Your answer must be an exact copy of the data below, minus any pictures.

INPUT:
━━━━━━━━━━━━━━━━━━━━
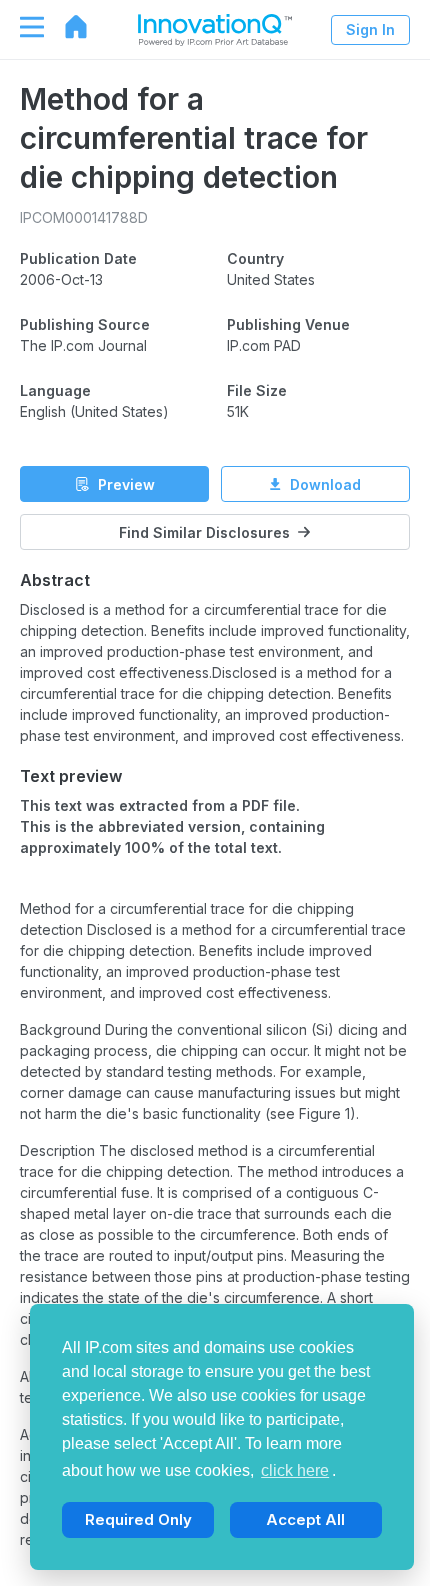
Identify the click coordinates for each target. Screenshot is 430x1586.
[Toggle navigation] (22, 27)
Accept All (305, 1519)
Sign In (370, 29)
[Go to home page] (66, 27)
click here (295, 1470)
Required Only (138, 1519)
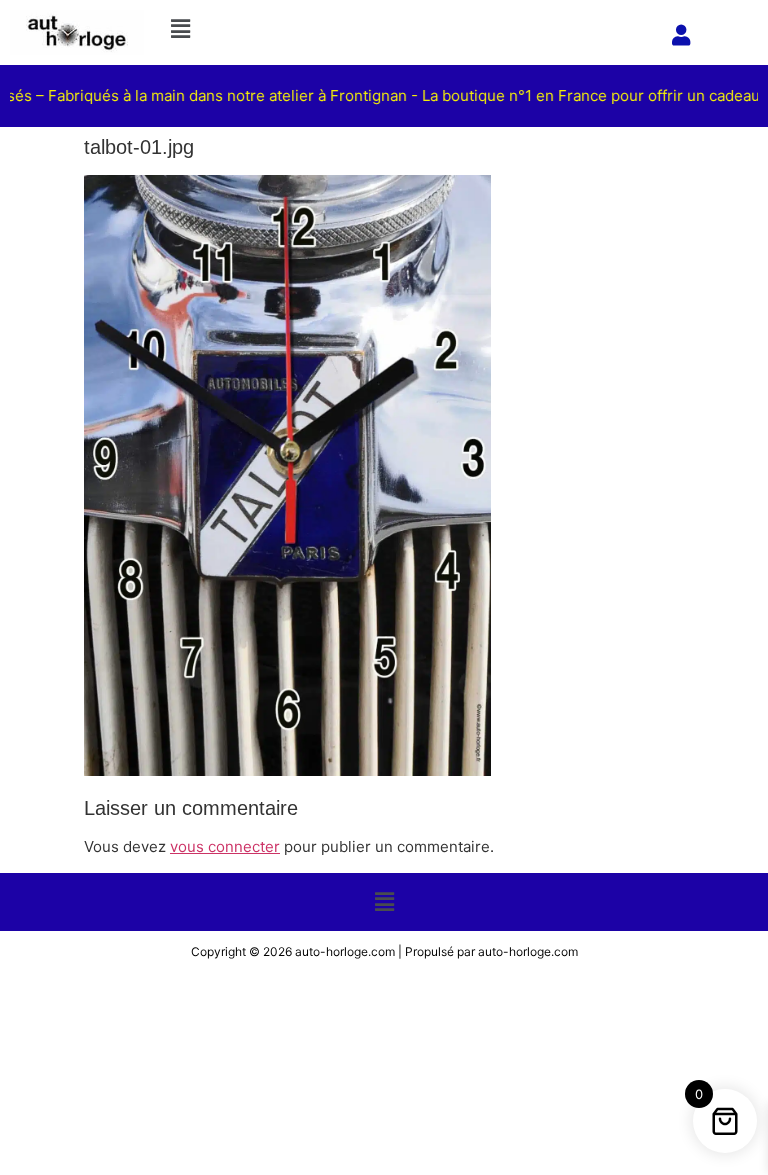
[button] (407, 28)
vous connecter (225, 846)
━━━━━━━━━━━━━━━━━━━━
TASK RESPONSE:
Identify the click coordinates for each target. Screenshot is 430x1586.
[Toggle navigation] (22, 27)
Accept All (305, 1519)
Sign In (370, 29)
[Go to home page] (66, 27)
click here (295, 1470)
Required Only (138, 1519)
[button] (407, 28)
vous connecter (225, 846)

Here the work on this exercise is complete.